60 views and no replies. come on guys, if any of you were to visit my homeland, i would have answers or at least suggestions.. anyone ???


----------



## ziggittyzag420 (Jun 1, 2011)

visit like california or a medical state or better yet,come down here to chicago,lake michigans looking gorgeous,you could take your partner down by the lakeshore beach and smoke some ganj(i did with my gf the other day,ur guaranteed some action lol),or visit the willis(sears)tower.i hope you have a great time in the usa bro much love


----------



## ziggittyzag420 (Jun 1, 2011)

elenor.rigby said:


> Hi guys, im looking for some advice. My partner and i would love to visit the us, but am worried about not being able to source any cannabis. I am not registered in the uk as needing a medical mj card, as we dont have such a system, i rely on mj most days and cannot take the risk of travelling fully stocked anymore.
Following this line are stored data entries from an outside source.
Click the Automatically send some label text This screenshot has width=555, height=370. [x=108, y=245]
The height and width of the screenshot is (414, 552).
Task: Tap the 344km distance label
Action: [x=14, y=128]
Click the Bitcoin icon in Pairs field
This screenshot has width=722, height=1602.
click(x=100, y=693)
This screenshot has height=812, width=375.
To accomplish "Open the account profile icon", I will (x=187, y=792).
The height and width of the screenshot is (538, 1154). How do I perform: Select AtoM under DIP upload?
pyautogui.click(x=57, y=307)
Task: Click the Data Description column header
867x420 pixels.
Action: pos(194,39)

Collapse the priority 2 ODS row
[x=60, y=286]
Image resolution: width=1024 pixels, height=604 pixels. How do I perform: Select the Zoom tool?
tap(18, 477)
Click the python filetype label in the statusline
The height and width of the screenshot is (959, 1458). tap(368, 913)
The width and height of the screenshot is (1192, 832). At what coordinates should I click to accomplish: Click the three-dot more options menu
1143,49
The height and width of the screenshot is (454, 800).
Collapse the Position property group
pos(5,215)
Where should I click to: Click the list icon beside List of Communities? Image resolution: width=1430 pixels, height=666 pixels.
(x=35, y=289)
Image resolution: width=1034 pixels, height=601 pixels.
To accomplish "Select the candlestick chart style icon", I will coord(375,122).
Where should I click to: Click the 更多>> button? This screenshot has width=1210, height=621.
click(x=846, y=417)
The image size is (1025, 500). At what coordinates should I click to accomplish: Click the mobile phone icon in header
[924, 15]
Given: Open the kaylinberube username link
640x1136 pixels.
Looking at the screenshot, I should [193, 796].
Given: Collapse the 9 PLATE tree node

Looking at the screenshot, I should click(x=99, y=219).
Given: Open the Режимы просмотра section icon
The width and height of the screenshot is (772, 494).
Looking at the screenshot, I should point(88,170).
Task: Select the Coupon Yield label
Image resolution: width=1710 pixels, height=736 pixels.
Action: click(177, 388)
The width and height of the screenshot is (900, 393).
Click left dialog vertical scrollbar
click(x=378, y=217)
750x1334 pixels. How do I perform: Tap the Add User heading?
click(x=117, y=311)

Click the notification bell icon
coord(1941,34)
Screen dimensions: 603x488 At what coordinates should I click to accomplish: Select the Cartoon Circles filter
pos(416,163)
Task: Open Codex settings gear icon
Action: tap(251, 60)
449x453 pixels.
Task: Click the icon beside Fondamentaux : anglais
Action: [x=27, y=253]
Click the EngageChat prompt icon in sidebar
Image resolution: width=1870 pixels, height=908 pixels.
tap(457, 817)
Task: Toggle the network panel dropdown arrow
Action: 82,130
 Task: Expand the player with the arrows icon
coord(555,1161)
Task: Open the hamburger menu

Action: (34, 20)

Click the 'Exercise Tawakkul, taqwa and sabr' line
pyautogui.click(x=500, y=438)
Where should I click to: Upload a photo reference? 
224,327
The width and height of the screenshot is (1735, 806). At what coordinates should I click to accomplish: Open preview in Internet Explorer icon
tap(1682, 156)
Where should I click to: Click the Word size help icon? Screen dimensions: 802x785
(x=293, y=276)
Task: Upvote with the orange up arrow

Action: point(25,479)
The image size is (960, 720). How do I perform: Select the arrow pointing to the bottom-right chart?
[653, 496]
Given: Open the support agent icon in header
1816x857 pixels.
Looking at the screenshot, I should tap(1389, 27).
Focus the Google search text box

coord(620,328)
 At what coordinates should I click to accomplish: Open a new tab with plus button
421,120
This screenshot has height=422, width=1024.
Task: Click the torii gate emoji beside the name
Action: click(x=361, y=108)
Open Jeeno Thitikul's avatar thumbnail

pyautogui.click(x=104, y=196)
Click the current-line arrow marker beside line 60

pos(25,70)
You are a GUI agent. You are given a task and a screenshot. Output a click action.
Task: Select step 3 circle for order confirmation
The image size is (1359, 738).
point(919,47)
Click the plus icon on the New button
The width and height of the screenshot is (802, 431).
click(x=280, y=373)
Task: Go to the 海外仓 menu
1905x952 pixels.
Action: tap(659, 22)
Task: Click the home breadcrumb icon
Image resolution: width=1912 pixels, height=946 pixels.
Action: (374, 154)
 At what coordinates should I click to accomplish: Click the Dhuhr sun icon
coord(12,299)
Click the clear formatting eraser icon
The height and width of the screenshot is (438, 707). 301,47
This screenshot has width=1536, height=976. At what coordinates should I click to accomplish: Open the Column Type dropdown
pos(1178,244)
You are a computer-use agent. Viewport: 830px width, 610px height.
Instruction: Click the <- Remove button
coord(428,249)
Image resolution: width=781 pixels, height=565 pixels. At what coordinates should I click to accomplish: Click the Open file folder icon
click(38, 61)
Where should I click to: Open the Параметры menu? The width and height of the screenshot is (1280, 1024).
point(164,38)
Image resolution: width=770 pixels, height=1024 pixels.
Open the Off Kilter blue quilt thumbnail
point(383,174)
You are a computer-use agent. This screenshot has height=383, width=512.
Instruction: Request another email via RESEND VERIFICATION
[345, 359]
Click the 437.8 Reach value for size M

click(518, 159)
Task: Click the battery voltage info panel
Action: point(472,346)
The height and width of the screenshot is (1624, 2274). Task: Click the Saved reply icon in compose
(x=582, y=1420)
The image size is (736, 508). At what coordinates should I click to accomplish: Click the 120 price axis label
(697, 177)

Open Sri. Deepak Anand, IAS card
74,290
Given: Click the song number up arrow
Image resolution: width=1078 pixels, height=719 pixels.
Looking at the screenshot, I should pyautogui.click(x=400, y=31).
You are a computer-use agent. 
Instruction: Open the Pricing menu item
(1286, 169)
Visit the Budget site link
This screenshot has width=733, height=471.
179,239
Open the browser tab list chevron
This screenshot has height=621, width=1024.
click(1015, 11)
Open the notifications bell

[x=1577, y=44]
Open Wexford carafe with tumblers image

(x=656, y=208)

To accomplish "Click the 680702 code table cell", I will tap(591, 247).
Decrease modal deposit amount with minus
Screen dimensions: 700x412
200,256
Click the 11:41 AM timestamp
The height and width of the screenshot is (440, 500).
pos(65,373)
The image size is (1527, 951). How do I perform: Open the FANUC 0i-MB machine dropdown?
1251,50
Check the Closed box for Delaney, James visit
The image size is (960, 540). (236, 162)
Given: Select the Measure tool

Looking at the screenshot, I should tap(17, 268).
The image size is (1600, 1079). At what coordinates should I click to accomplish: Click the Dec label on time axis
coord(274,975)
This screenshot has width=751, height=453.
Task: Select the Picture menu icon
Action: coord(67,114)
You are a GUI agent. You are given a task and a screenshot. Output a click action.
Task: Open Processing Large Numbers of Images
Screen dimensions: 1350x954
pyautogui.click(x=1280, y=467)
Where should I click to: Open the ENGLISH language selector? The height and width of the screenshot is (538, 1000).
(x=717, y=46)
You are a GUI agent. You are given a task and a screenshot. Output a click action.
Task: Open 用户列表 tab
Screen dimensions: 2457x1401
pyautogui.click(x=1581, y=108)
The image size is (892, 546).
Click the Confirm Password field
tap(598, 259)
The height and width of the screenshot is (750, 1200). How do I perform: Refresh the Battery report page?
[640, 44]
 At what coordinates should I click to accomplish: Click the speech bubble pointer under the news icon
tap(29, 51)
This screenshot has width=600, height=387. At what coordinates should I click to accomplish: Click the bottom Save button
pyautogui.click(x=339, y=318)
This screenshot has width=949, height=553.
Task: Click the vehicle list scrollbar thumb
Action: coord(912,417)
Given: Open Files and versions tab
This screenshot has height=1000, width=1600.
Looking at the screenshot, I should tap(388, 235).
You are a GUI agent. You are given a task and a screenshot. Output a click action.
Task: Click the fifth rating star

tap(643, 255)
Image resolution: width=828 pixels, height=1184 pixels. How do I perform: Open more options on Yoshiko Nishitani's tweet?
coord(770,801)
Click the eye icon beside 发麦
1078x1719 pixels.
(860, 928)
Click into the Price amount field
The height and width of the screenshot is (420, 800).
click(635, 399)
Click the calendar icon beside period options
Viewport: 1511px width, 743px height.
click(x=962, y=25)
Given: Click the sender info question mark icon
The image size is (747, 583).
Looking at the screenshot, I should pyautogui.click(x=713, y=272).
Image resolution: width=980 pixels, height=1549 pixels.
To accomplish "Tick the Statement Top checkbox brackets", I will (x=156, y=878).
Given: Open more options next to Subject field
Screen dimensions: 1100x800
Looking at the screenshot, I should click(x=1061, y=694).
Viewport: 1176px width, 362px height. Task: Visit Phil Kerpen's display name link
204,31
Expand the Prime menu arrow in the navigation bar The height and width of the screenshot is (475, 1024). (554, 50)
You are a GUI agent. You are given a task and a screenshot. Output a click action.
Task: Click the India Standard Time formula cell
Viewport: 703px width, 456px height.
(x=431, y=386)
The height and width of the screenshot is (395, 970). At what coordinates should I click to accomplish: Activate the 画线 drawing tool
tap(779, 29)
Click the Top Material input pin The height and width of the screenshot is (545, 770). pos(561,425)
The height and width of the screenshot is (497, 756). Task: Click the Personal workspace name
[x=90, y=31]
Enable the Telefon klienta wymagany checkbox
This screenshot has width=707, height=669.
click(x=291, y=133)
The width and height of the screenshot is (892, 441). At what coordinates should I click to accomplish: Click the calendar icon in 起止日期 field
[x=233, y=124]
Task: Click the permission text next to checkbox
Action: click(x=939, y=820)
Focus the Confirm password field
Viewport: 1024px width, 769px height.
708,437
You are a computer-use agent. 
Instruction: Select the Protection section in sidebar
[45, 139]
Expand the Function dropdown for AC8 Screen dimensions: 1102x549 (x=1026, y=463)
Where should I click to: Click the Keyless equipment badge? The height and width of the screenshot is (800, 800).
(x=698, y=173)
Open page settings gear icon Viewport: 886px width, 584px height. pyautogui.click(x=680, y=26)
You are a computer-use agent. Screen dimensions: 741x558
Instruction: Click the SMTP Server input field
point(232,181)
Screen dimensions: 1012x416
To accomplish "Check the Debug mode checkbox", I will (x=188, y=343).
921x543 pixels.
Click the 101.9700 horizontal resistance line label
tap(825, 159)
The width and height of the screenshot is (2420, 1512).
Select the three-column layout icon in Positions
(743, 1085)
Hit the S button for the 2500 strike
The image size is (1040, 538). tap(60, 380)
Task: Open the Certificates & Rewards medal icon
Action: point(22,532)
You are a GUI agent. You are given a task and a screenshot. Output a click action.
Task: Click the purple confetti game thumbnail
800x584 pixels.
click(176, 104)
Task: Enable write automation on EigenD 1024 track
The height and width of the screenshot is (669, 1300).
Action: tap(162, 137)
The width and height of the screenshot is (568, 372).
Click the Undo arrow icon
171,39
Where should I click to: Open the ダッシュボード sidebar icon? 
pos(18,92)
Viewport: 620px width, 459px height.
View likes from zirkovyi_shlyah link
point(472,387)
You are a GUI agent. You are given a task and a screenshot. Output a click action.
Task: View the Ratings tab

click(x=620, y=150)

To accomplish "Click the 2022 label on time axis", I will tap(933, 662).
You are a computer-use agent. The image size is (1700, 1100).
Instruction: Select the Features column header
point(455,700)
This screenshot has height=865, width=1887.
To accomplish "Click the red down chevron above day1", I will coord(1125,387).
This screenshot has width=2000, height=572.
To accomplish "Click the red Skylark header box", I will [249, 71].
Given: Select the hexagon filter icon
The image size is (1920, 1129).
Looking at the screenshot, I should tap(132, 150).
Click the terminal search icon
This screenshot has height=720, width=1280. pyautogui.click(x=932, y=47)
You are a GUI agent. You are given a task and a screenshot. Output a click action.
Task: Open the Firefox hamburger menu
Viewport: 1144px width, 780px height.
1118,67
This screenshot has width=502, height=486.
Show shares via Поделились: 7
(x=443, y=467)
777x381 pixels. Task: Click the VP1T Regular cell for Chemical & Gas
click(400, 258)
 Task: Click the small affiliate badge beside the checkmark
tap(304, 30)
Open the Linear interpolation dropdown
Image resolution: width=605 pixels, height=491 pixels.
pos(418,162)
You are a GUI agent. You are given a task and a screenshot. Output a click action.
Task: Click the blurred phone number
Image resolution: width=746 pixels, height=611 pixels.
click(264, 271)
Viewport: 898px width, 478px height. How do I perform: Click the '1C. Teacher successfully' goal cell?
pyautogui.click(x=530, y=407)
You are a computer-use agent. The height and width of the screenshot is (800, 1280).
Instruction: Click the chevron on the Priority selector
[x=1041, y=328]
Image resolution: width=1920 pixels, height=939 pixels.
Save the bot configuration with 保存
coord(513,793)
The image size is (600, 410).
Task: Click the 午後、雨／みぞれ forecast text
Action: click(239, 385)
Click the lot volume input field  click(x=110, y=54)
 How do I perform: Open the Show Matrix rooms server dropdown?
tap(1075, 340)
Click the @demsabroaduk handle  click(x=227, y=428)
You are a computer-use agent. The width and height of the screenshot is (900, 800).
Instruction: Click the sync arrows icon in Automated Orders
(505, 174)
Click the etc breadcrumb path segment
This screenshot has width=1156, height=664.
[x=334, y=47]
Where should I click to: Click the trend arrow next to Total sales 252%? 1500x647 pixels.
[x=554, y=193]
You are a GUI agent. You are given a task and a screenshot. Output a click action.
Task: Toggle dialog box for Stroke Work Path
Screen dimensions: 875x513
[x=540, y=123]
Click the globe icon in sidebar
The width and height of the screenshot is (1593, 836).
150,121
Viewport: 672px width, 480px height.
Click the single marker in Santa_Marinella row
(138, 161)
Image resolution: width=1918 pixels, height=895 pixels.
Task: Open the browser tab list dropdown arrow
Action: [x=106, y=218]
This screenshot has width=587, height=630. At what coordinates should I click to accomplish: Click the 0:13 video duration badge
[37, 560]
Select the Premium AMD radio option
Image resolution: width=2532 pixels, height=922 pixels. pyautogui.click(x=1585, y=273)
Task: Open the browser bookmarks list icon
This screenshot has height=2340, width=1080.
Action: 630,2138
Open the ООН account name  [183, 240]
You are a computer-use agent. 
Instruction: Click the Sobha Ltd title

We dont have any destination set in mind, my partner just wants to go to the us, anywhere!!. Any ideas about how to help in my travel quest, i am sure there is enough of a black market in the us to suffice, but obviously would rather be pointed in the right direction from my like minded people here at riu. Come on guys help me find a solution, and keep my mrs happy. Thanks in advance...


your from the uk right ?you ever been to ireland (or live there)?thats where i plan on going my next vacation and i dont know any places there to visit.


----------



## madcatter (Jun 25, 2011)

Problem is what you are asking is soliciting a felony. Don't think anyone is going to rush in to leave themselves wide open. If you were going to visit a state that had medical mj and dispensaries, then that may be the best route. Somebody around the dispensary scene would be your best bet for a hook up.


----------